Segment Start: SOURCE DATA

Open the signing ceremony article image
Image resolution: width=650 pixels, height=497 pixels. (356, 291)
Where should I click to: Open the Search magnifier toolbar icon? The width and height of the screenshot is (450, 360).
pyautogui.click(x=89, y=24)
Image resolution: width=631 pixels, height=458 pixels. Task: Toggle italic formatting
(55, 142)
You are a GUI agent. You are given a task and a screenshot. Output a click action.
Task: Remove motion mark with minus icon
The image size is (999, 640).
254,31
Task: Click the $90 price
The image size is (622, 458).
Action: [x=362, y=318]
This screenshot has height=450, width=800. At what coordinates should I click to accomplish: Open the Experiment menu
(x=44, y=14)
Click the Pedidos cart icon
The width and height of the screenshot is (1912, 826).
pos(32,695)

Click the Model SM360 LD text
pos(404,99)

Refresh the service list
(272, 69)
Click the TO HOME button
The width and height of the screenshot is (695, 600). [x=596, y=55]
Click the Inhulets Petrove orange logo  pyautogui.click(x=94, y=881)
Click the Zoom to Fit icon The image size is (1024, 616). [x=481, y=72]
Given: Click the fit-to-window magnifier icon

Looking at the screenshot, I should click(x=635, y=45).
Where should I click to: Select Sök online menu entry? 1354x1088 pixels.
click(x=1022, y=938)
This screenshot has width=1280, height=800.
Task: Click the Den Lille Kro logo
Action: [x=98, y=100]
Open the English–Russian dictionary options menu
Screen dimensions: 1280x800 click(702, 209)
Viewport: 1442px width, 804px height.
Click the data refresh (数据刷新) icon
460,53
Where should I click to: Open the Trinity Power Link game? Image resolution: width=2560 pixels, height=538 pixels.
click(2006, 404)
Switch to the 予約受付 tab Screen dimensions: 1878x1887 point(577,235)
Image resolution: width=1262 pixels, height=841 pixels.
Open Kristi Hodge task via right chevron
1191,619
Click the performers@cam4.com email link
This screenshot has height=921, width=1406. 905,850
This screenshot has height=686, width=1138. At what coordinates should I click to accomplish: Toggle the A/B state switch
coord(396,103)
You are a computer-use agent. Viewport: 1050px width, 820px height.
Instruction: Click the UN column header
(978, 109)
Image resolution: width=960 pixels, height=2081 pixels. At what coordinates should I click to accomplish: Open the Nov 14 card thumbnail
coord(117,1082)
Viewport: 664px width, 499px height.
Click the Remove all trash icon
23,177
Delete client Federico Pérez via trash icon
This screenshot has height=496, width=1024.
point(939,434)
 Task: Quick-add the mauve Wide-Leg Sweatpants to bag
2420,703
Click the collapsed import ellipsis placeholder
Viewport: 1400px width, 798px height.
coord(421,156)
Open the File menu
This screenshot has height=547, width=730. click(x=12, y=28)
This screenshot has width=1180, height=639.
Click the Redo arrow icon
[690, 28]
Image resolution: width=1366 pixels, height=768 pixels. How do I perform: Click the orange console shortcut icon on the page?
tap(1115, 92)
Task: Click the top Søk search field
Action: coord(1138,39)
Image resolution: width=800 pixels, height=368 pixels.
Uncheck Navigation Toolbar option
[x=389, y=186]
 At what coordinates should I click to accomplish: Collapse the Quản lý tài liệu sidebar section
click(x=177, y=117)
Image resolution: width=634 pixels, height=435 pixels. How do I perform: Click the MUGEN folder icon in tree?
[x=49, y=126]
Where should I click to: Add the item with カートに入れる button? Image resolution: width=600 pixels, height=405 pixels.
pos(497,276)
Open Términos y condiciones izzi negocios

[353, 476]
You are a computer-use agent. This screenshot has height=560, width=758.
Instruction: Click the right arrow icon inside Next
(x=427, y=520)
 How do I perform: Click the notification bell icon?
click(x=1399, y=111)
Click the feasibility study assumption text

Segment End: SOURCE DATA

* **EXERCISE DETAILS**: Would you return each entry exactly as it reads?

* **COMPLETED TASK**:
Open the signing ceremony article image
Image resolution: width=650 pixels, height=497 pixels. (356, 291)
Where should I click to: Open the Search magnifier toolbar icon? The width and height of the screenshot is (450, 360).
pyautogui.click(x=89, y=24)
Image resolution: width=631 pixels, height=458 pixels. Task: Toggle italic formatting
(55, 142)
You are a GUI agent. You are given a task and a screenshot. Output a click action.
Task: Remove motion mark with minus icon
The image size is (999, 640).
254,31
Task: Click the $90 price
The image size is (622, 458).
Action: [x=362, y=318]
This screenshot has height=450, width=800. At what coordinates should I click to accomplish: Open the Experiment menu
(x=44, y=14)
Click the Pedidos cart icon
The width and height of the screenshot is (1912, 826).
pos(32,695)

Click the Model SM360 LD text
pos(404,99)

Refresh the service list
(272, 69)
Click the TO HOME button
The width and height of the screenshot is (695, 600). [x=596, y=55]
Click the Inhulets Petrove orange logo  pyautogui.click(x=94, y=881)
Click the Zoom to Fit icon The image size is (1024, 616). [x=481, y=72]
Given: Click the fit-to-window magnifier icon

Looking at the screenshot, I should click(x=635, y=45).
Where should I click to: Select Sök online menu entry? 1354x1088 pixels.
click(x=1022, y=938)
This screenshot has width=1280, height=800.
Task: Click the Den Lille Kro logo
Action: [x=98, y=100]
Open the English–Russian dictionary options menu
Screen dimensions: 1280x800 click(702, 209)
Viewport: 1442px width, 804px height.
Click the data refresh (数据刷新) icon
460,53
Where should I click to: Open the Trinity Power Link game? Image resolution: width=2560 pixels, height=538 pixels.
click(2006, 404)
Switch to the 予約受付 tab Screen dimensions: 1878x1887 point(577,235)
Image resolution: width=1262 pixels, height=841 pixels.
Open Kristi Hodge task via right chevron
1191,619
Click the performers@cam4.com email link
This screenshot has height=921, width=1406. 905,850
This screenshot has height=686, width=1138. At what coordinates should I click to accomplish: Toggle the A/B state switch
coord(396,103)
You are a computer-use agent. Viewport: 1050px width, 820px height.
Instruction: Click the UN column header
(978, 109)
Image resolution: width=960 pixels, height=2081 pixels. At what coordinates should I click to accomplish: Open the Nov 14 card thumbnail
coord(117,1082)
Viewport: 664px width, 499px height.
Click the Remove all trash icon
23,177
Delete client Federico Pérez via trash icon
This screenshot has height=496, width=1024.
point(939,434)
 Task: Quick-add the mauve Wide-Leg Sweatpants to bag
2420,703
Click the collapsed import ellipsis placeholder
Viewport: 1400px width, 798px height.
coord(421,156)
Open the File menu
This screenshot has height=547, width=730. click(x=12, y=28)
This screenshot has width=1180, height=639.
Click the Redo arrow icon
[690, 28]
Image resolution: width=1366 pixels, height=768 pixels. How do I perform: Click the orange console shortcut icon on the page?
tap(1115, 92)
Task: Click the top Søk search field
Action: coord(1138,39)
Image resolution: width=800 pixels, height=368 pixels.
Uncheck Navigation Toolbar option
[x=389, y=186]
 At what coordinates should I click to accomplish: Collapse the Quản lý tài liệu sidebar section
click(x=177, y=117)
Image resolution: width=634 pixels, height=435 pixels. How do I perform: Click the MUGEN folder icon in tree?
[x=49, y=126]
Where should I click to: Add the item with カートに入れる button? Image resolution: width=600 pixels, height=405 pixels.
pos(497,276)
Open Términos y condiciones izzi negocios

[353, 476]
You are a computer-use agent. This screenshot has height=560, width=758.
Instruction: Click the right arrow icon inside Next
(x=427, y=520)
 How do I perform: Click the notification bell icon?
click(x=1399, y=111)
Click the feasibility study assumption text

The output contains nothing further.